§ **WORK REQUIRED**: Copy out, exactly, the first line of the entries below and every line after it through the one containing "Artificial Jewellery (792, 2049)".

§ **MATERIAL FOR THIS TASK**:
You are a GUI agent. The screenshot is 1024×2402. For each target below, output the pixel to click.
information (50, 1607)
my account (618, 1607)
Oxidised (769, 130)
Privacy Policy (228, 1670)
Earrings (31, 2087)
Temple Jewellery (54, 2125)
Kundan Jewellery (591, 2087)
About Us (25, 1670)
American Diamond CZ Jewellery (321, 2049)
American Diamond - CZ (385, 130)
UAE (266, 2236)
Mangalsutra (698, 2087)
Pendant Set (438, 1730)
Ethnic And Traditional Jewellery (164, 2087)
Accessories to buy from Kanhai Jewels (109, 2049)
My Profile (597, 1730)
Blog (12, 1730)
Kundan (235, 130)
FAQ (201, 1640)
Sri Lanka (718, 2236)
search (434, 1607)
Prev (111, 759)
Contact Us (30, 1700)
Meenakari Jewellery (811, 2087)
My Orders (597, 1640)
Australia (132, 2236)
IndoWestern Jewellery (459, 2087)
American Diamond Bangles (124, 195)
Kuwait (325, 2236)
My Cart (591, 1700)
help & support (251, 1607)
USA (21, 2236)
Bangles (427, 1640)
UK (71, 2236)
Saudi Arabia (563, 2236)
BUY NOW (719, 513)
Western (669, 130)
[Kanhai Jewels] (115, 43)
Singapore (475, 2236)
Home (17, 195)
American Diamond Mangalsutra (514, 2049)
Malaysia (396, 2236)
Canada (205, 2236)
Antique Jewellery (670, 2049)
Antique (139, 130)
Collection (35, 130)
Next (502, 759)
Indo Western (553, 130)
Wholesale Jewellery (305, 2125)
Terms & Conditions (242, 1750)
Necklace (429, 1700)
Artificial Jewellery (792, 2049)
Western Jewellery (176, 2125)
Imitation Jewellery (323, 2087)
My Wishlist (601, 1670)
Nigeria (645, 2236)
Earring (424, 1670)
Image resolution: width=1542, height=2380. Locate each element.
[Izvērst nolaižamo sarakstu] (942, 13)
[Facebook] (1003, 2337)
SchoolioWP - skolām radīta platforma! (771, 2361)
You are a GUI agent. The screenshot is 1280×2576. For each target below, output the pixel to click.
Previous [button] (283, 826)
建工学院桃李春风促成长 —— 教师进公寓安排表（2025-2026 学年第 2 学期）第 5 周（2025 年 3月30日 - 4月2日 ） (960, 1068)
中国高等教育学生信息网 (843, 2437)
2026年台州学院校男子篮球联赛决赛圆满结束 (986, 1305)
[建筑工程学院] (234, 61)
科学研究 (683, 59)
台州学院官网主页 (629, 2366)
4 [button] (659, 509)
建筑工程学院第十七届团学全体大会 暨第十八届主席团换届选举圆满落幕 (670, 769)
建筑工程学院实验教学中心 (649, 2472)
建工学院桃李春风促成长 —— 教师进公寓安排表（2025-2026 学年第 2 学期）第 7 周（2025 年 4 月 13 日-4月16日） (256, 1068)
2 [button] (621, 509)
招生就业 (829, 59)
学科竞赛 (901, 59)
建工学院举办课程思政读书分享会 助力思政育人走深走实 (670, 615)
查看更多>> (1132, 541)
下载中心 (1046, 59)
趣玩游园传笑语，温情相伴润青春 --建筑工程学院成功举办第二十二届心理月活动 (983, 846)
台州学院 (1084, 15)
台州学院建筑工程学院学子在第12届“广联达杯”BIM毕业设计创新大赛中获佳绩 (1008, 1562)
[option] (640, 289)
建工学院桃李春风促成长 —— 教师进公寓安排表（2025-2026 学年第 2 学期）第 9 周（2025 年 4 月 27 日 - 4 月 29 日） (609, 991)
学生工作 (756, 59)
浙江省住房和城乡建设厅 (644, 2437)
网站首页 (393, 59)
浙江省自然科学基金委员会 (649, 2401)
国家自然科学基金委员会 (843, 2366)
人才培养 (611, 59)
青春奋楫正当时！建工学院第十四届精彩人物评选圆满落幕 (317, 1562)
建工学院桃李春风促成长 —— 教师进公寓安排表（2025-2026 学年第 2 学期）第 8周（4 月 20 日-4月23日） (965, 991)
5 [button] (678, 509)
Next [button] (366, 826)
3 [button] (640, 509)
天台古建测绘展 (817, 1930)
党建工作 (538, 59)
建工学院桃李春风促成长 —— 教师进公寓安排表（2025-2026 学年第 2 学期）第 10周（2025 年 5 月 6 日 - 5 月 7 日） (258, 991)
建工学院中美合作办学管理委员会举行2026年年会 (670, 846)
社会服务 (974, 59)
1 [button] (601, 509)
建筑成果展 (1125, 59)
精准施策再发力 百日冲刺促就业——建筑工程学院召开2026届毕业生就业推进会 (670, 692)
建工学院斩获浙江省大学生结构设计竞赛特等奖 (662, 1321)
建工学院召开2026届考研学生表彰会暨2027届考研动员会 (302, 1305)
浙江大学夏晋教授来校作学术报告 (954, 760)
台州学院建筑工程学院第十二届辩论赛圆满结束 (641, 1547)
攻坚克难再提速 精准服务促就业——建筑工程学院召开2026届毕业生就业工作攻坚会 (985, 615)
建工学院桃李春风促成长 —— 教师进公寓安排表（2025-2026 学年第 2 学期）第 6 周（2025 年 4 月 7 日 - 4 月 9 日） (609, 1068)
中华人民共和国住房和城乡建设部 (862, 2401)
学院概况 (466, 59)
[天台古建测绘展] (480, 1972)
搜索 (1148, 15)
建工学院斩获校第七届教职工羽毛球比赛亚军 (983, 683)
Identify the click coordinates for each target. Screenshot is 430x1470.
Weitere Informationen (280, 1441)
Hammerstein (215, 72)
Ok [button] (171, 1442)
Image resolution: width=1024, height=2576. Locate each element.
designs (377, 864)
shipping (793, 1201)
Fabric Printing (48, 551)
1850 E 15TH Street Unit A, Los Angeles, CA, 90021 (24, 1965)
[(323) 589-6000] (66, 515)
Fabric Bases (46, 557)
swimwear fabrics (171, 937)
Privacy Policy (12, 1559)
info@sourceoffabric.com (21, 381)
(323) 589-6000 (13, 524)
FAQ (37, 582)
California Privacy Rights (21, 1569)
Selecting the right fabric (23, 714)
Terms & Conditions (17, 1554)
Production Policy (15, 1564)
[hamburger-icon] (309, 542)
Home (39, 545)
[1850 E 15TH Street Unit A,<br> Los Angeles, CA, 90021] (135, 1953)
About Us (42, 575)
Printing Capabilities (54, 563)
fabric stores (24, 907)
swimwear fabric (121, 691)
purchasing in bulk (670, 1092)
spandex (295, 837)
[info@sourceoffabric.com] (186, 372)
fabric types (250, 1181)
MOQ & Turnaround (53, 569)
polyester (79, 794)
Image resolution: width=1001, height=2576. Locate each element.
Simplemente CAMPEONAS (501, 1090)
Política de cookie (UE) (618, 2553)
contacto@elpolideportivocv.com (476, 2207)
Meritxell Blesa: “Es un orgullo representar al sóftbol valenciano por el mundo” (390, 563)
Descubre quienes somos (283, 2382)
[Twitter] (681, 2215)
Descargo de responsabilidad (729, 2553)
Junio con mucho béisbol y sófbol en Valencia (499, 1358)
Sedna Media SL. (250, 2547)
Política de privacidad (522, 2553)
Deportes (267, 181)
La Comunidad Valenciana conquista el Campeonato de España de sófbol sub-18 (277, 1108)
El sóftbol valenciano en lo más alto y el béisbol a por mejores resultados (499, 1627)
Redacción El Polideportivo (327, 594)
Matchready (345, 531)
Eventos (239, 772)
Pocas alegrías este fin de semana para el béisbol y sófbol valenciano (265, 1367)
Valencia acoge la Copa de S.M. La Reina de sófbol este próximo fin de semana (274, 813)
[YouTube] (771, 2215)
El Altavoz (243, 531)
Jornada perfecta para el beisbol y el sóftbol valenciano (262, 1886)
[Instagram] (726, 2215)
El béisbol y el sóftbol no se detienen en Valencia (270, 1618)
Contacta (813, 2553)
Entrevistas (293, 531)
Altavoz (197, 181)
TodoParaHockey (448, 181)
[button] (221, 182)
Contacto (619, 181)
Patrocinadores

§ **REPLY**:
You are a GUI agent. The screenshot is 1024×2402. For each target below, output the pixel to click.
information (50, 1607)
my account (618, 1607)
Oxidised (769, 130)
Privacy Policy (228, 1670)
Earrings (31, 2087)
Temple Jewellery (54, 2125)
Kundan Jewellery (591, 2087)
About Us (25, 1670)
American Diamond CZ Jewellery (321, 2049)
American Diamond - CZ (385, 130)
UAE (266, 2236)
Mangalsutra (698, 2087)
Pendant Set (438, 1730)
Ethnic And Traditional Jewellery (164, 2087)
Accessories to buy from Kanhai Jewels (109, 2049)
My Profile (597, 1730)
Blog (12, 1730)
Kundan (235, 130)
FAQ (201, 1640)
Sri Lanka (718, 2236)
search (434, 1607)
Prev (111, 759)
Contact Us (30, 1700)
Meenakari Jewellery (811, 2087)
My Orders (597, 1640)
Australia (132, 2236)
IndoWestern Jewellery (459, 2087)
American Diamond Bangles (124, 195)
Kuwait (325, 2236)
My Cart (591, 1700)
help & support (251, 1607)
USA (21, 2236)
Bangles (427, 1640)
UK (71, 2236)
Saudi Arabia (563, 2236)
BUY NOW (719, 513)
Western (669, 130)
[Kanhai Jewels] (115, 43)
Singapore (475, 2236)
Home (17, 195)
American Diamond Mangalsutra (514, 2049)
Malaysia (396, 2236)
Canada (205, 2236)
Antique Jewellery (670, 2049)
Antique (139, 130)
Collection (35, 130)
Next (502, 759)
Indo Western (553, 130)
Wholesale Jewellery (305, 2125)
Terms & Conditions (242, 1750)
Necklace (429, 1700)
Artificial Jewellery (792, 2049)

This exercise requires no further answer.